Some of my earliest childhood memories are of watching wrestling with my Dad. We haven’t ever had a lot in common, I was always the artsiest member of my family on both sides and while the folks were supportive, it didn’t mean they shared my interests. But wrestling was an exception. We watched it during the Ultimate Warrior days, caught the tail end of Hulkamania, and saw the donning of a new WWF superstar in Stone Cold Steve Austin. But through the years, as the faces changed due to injury or WCW recruitment, there was always one constant, and he was my favorite for a long time. That constant was The Undertaker.

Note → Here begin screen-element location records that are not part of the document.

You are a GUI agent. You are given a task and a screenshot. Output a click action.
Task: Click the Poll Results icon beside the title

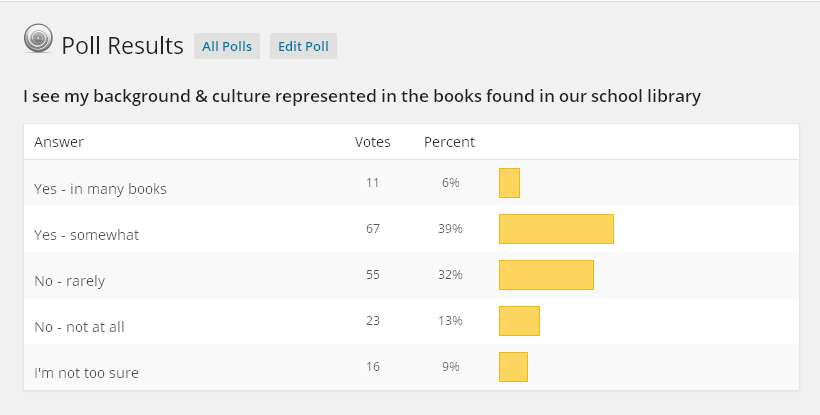coord(38,40)
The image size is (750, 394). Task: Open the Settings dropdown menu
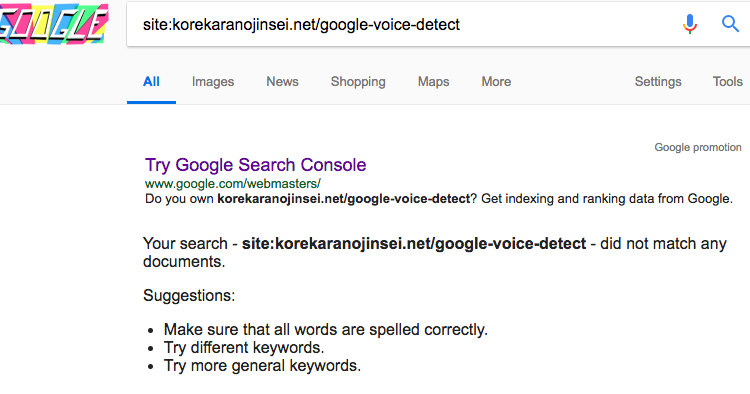point(658,82)
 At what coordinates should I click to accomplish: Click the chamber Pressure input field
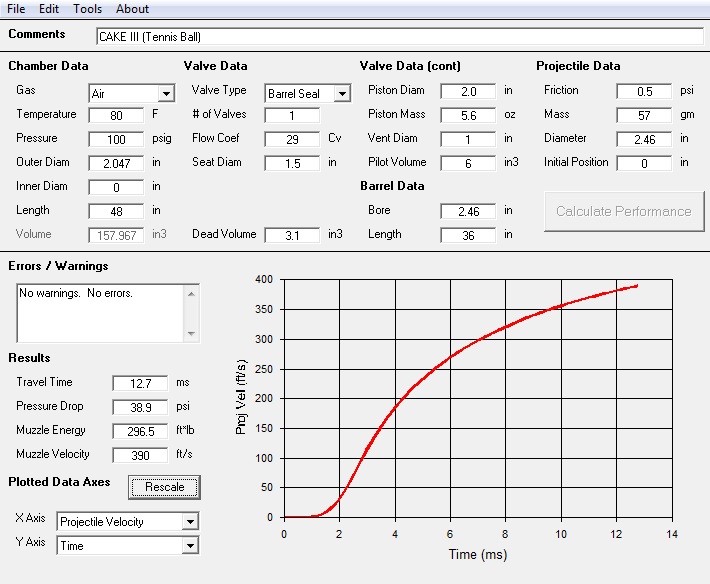[x=116, y=139]
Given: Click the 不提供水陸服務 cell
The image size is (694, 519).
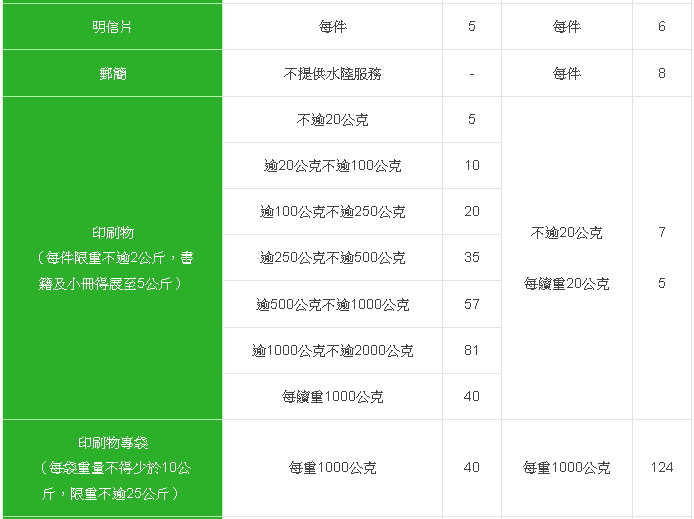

Before I understood the industry, and kayfabe, and really anything beyond the spectacle of wrestling, I just knew he was awesome. He had a badass gimmick (at one point the word was literally in his name), put on crazy good matches, and never broke character. Fans never got to see Mark Calaway, the man beneath the wide-brimmed hat, there was only ever The Undertaker. Well, except when he was the American Badass, but even then the commitment never waned. Commitment is a good word to toss about when you’re discussing The Undertaker. He’s a man whose life seemed to be built on a bedrock of commitment. He was committed to the WWE, never straying during the Monday night wars. He was committed to his character, not even inducting long-time friend Paul Bearer into the Hall of Fame because it would break kayfabe. He was committed to the industry and the fans, giving everything he had to wrestling until he was just too worn to keep putting on matches.
For those of you who don’t know, The Undertaker officially retired last Sunday at Wrestlemania 33. That’s why I’m talking about him in the past tense. Because while Mark Calaway is still very much alive, and I hope he stays that way for many more years, the time of The Undertaker is past. And that’s not just another retirement. That’s the end of an era. A generation of fans grew up with The Undertaker as a constant, and to see him go signals the loss of something special. Something from our childhoods, and adolescence, and even parts of who we are today. Even if many of us fell away from wrestling as we got older, I don’t know any former fans who don’t still look back on The Undertaker fondly. It was cool, knowing he was still out there, squashing jobbers and building amazing feuds. But as of Sunday, that is no more. The Undertaker is gone, and like a true pro he went out on his back.
That’s something that I don’t think gets enough credit about wrestling culture. When a wrestler finishes their career, the farewell is not getting handed a big spectacle match where they defeat some new rising start to leave on a win. That’s how most of us would write it, because we see victory and accomplishment as inherently tied together, so of course we’d want to see them leave with a win. But that’s not the way it works in wrestling. To that world, no matter how big you are, the best way to say goodbye is to lay down for someone younger, newer, someone with more matches ahead of them. You take all of the momentum and crowd-love you’ve earned and pass it on by making the new guy seem like he’s so good not even a legend could beat him. You put him over, make him look great, and pass some of that momentum on rather than taking it with you when you leave. They even call it “doing right” to leave on your back, because that’s the right way to go out.
And the fact that The Undertaker left that way is not something to skim over. I mentioned commitment above for a reason. Vince McMahon (the man, not the character) might be made of muscles and crazy, but it’s no secret that he prizes loyalty above all else. That matters, especially since no one was more loyal to the company during the most hectic years than The Undertaker. By all accounts the two men are very close and The Undertaker has a lot of creative control over his character. If he’d asked to go out on a win, I don’t doubt they would have done it that way. Probably not to Roman Reigns, but they’d have let him leave as a victor. He didn’t ask for it to go that way though. The Undertaker stayed committed to the industry he loved up to the very end, and when he went out on his back he did more than just add to the push WWE insists on giving Reigns. He reminded the entire locker room that this was how a true wrestling legend left. If he’d won, it would have made some of the younger talent think that if they got big enough, they could leave on a victory. He would have made the new goal to be so popular that you could exit on top, instead of reinforcing the idea that everyone, even legends, do right by the new stars.
I don’t have a plan to tie this all into some writing-themed conclusion. There’s a lesson in there about the importance of losing, but I already covered it in the first writing/wrestling article. And I could try to tie it up with a point about how the world would be better if we were all more willing to help the next generation rather than shoving them down for fear of losing our place. But the truth is there was no plan for this blog. I just couldn’t sleep and found myself writing, because it didn’t feel right to let this event pass without saying something. Without acknowledging how big of an event had just occurred. Not for some of you, heck probably not even for most of you. Still, for a lot of people out there this was a big moment. It only felt right to say one last farewell to the Phenom, the Dead Man, the American Badass.
Farewell Undertaker. And long live Mark Calaway. After everything the man has given us, he’s more than earned this walk off into the sunset.